> [TASK DETAILS]:
Each line that includes "agent" must be copied from the records.

> [SUPPLIED MATERIAL]:
===============
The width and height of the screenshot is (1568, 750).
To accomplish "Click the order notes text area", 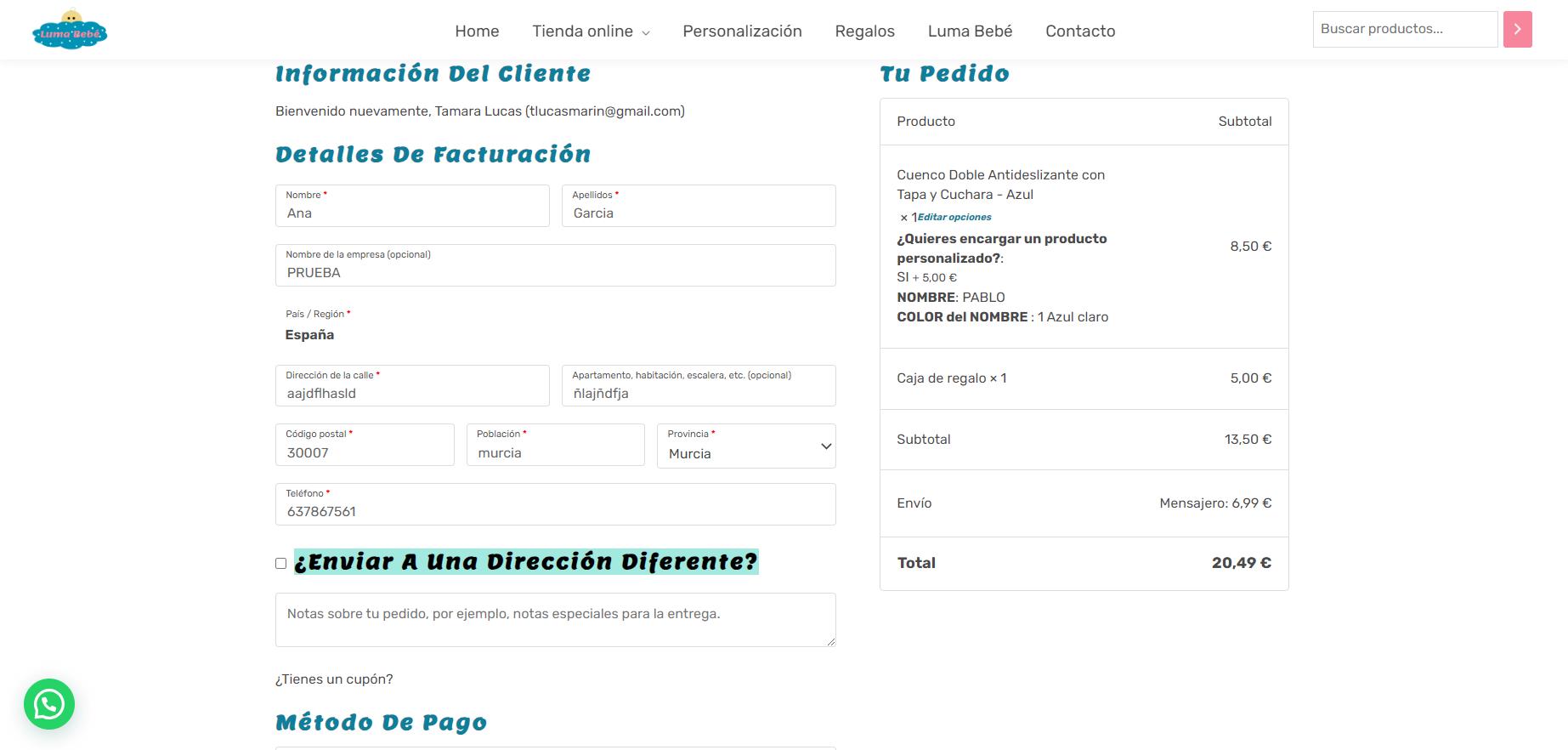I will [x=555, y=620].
===============
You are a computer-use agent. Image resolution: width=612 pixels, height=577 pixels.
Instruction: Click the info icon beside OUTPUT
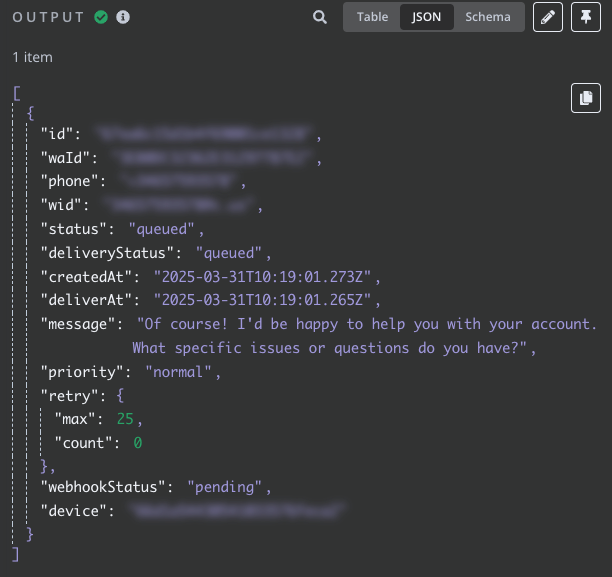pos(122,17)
===============
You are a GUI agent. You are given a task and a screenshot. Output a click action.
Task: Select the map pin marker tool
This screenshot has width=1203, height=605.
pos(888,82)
===============
> [SOLUTION TO THIS PROBLEM]:
You are a computer-use agent. Image resolution: width=612 pixels, height=577 pixels.
You are a GUI agent. You are given a task and a screenshot. Output a click action.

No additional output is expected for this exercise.